Agora se sabe que esses documentos, sobre cuja autenticidade El Baradei e outros altos funcionários da AIEA expressaram sérias dúvidas, foram entregues à inteligência do Ocidente por uma organização terrorista iraniana contrária ao regime.

Karsten Voigt, ex-alto funcionário do Ministério das Relações Exteriores da Alemanha, revelou, no ano passado, em entrevista sobre um livro recém-publicado por ele, que pessoal da agência de inteligência alemã BND lhe disseram, em novembro de 2004, que a coleção completa de documentos procedia de um membro do Muyahedin-e-Jalq (MEK), que não consideravam uma fonte confiável. O MEK é uma organização terrorista para os Estados Unidos e a União Europeia.

El Baradei, que se retirou da AIEA em novembro de 2009, havia declarado reiteradamente que esses documentos deveriam ser entregues para garantir o “devido processo”, mas que os Estados Unidos impediram que isso acontecesse. Um ex-funcionário da AIEA, que pediu para não ser identificado, disse à IPS que os Estados Unidos só permitiram mostrar ao Irã uma quantidade muito limitada de documentos em uma apresentação de diapositivos de PowerPoint projetados em uma tela.

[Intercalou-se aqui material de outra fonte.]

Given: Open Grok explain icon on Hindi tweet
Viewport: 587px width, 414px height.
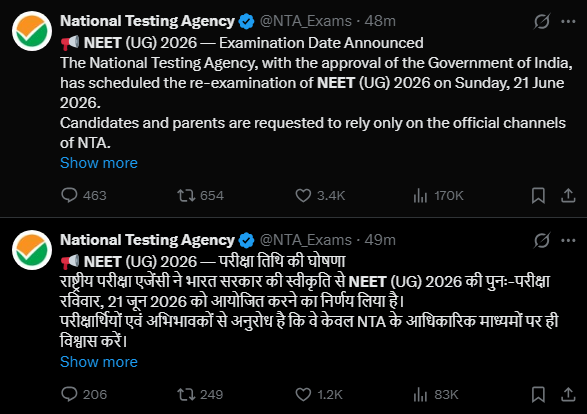Looking at the screenshot, I should click(x=542, y=240).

Washington entregou à agência cerca de cem páginas de documentos para que compartilhasse com o Irã, disse a fonte, mas entre eles não figurava nenhum dos descritos no informe. Essa política dos Estados Unidos se manteve durante o governo de Barack Obama, como mostra um telegrama diplomático emitido em Viena no dia 29 de abril de 2009 e divulgado pelo WikiLeaks.

Em uma reunião técnica do P5+1 (Estados Unidos, Grã-Bretanha, França, China, Rússia mais Alemanha) funcionários norte-americanos e da AIEA aparecem indicando que o objetivo dessa política é pressionar o Irã para que confesse as atividades assinaladas nos documentos.

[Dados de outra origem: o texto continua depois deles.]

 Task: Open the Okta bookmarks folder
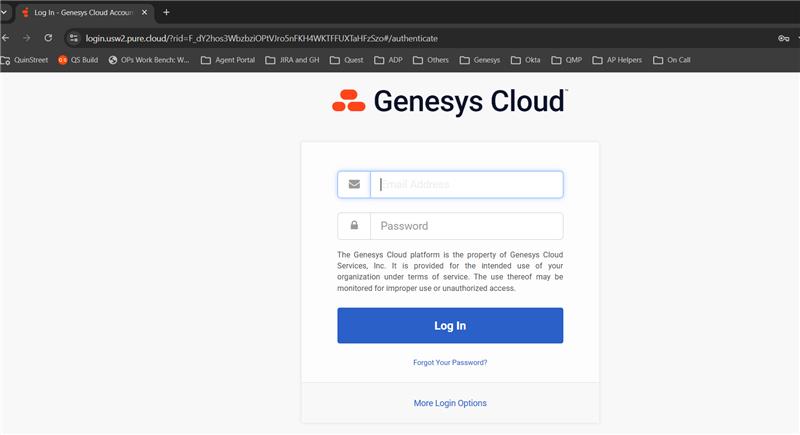526,60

O chefe do Departamento de Salvaguardas da AIEA, Olli Heinonen, deixou claro que não será entregue ao Irã nenhuma cópia dos documentos relevantes que o acusam de fabricar armas, e se queixou de que Teerã continua afirmando que tais documentos foram inventados. Em seu informe de 14 de novembro de 2013, a AIEA afirma ter recebido mais informação, presumivelmente de Israel, que corrobora a análise contida em seu relatório de 2011.

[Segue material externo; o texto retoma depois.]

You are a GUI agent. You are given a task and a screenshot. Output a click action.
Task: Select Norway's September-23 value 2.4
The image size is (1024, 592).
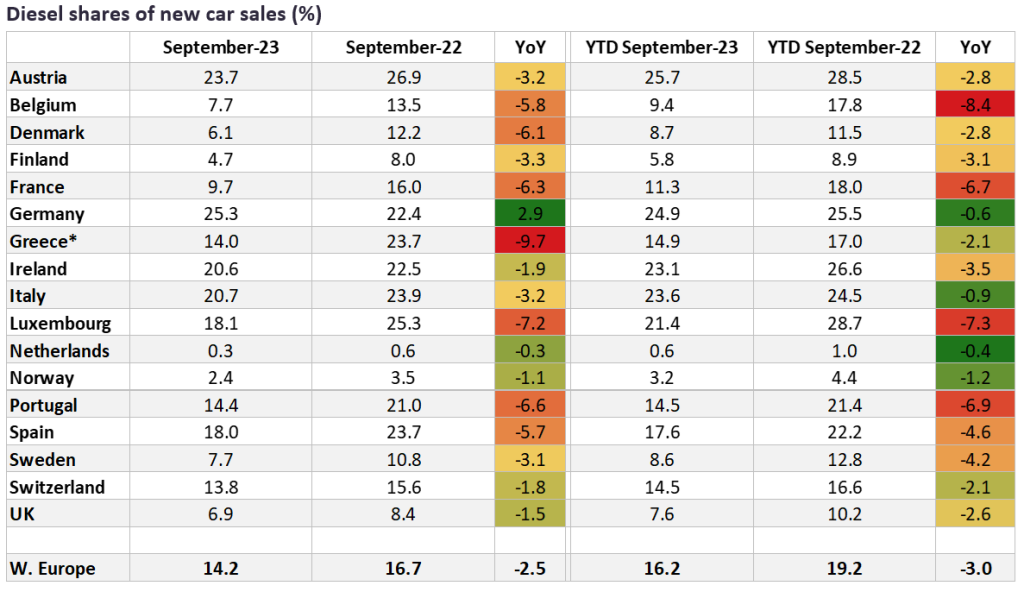click(x=220, y=378)
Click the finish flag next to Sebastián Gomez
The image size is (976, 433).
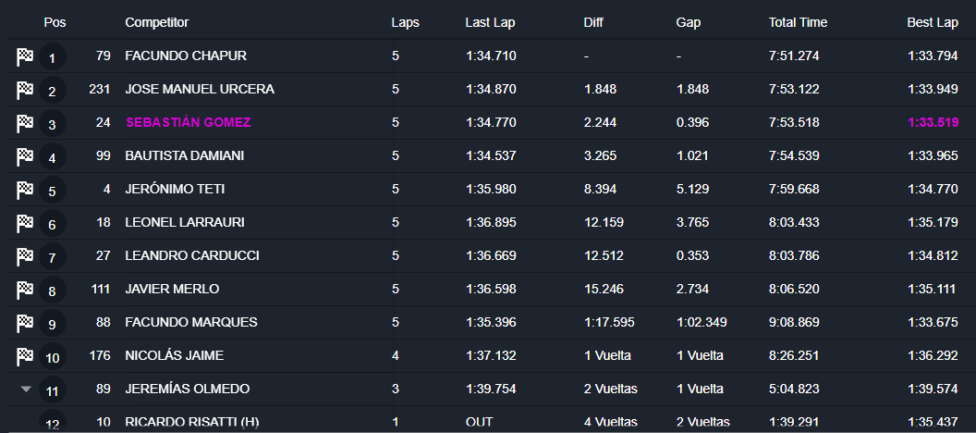[x=25, y=123]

A falta de vontade do governo de Obama para considerar a possibilidade de os documentos do MEK serem inventados e para dar ao Irã a oportunidade de demonstrá-lo mediante uma análise detalhada desses papéis, mostra que as reclamações do passado são tão polêmicas como as questões técnicas que devem ser negociadas para acabar com o conflito. Envolverde/IPS

* Gareth Porter é historiador e jornalista investigativo especializado em segurança nacional dos Estados Unidos. Recebeu o Prêmio Gellhorn de jornalismo em 2011 por seus artigos sobre a guerra no Afeganistão. Seu novo livro, Manufactured Crises: The Untold Story of the Iran Nuclear Scare, foi publicado no dia 14 de fevereiro.